## Page text
---+---

February 15, 2008

Home-Made Chicken Stock ( and The Story of Aunt Annie and the Chicken)

Making homemade chicken stock and chicken soup this way will provide two meals for a family of four from a 3-4 lb. chicken.

This recipe is for chicken soup made using a plucked chicken without the feet attached. Some people say that you need chicken feet to make the kind of chicken soup that will cure a sick person of a cold or the flu. If Aunt Annie added chicken feet to her stock, she'd make sure the chicken's feet were clean.

Day One 

Wash the chicken.

Marilyn's Aunt Annie used to scrub her raw chickens with soap, water, and a brush.
She said, "You never know where a chicken has been!"

In the late 1930s, Marilyn's granny, Isabel, would take her on a long streetcar ride to the west end of Toronto to visit Aunt Annie. They'd stay for dinner. Granny's daughter Julia (called Isabel because she disliked the name Julia) sometimes came along. This time, Aunt Annie gave the teen-aged Isabel some money and sent her walking to the butcher shop to buy a chicken for dinner.

When Isabel returned, Aunt Annie scrubbed and examined the chicken, then declared the chicken had a broken leg. She said the butcher had no business charging full price for a chicken that had probably wandered into the road and been run over by a truck! She told Isabel to take the chicken back and get another one.

Isabel didn't want to go. She said it would be too embarrassing. Aunt Annie marched Isabel back to the butcher shop.

My mother Marilyn, a little girl at the time, still remembers laughing with Granny about Aunt Annie, Isabel and the chicken. Eighty years later, she still thinks of it when she takes a raw chicken out of the package.

Granny sometimes bought butchered chickens with the feathers still on, because they were less expensive. My mom would sit with her grandmother in the dirt-floored basement of the house Granny's husband had built on Aldwych Avenue, and pluck the chickens. After Granny pulled out the feathers, she'd pass the chickens to Marilyn to pluck out the stubs with tweezers, a tedious job. 

When Isabel got a little older and was marrying her "too-thirsty" boyfriend Johnny, Granny and Marilyn plucked a lot of chickens in the basement for the wedding dinner.

  1. After washing the plucked chicken, remove the bag of giblets.

---+---

## Data
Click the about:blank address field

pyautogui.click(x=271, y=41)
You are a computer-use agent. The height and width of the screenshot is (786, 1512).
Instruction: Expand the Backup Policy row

---+---

## Task list
**A.** For each statement, say yes or no according to the chicken stock recipe, and quote the exact words of the recipe that decide it.
(i) Aunt Annie scrubbed her raw chickens with soap, water, and a brush.
(ii) Aunt Annie sent the teen-aged Isabel to the butcher shop by streetcar.
(iii) Granny's basement on Aldwych Avenue had a wooden floor.
**B.** Please write the next part of the chicken stock recipe, starting after its last line.
Nothing in the listing is used in any task.

## Per-task outputs
**A.**
(i) Yes: "Marilyn's Aunt Annie used to scrub her raw chickens with soap, water, and a brush."
(ii) No: "sent her walking to the butcher shop to buy a chicken for dinner."
(iii) No: "the dirt-floored basement of the house Granny's husband had built on Aldwych Avenue"

**B.**
  2. Simmer the giblets in a separate pot for gravy, or to cook, chop and mix with dog food as a treat for your dog.
  3. Cut the chicken into pieces.*
  4. Place all pieces in a large stock pot.
  5. Add water to cover. 
  6. Add 2 dry bay leaves and 1Tbsp salt.
  7. Bring to a boil, then reduce heat and simmer about 1-1/2 hours.
  8. When chicken is cooked through and meat is soft, remove meat from the pot with a slotted spoon.
  9. Serve the cooked meat for dinner, or remove from bones and use to make chicken wraps or salads.
  10. Set cooked backs and neck aside till cool, remove meat from bones and refrigerate.
  11. Pour liquid from the chicken into a large container and refrigerate.
*Remove the skin now if not serving the chicken pieces for dinner and you'll have less fat to skim off the broth.

Day Two: Stock to Soup 
  1. Skim the fat from the top of the refrigerated container of liquid.
  2. Use the fat instead of shortening or butter to make biscuits to serve with the soup. Or freeze and use when frying at lower temperatures (has a similar smoke point to butter.)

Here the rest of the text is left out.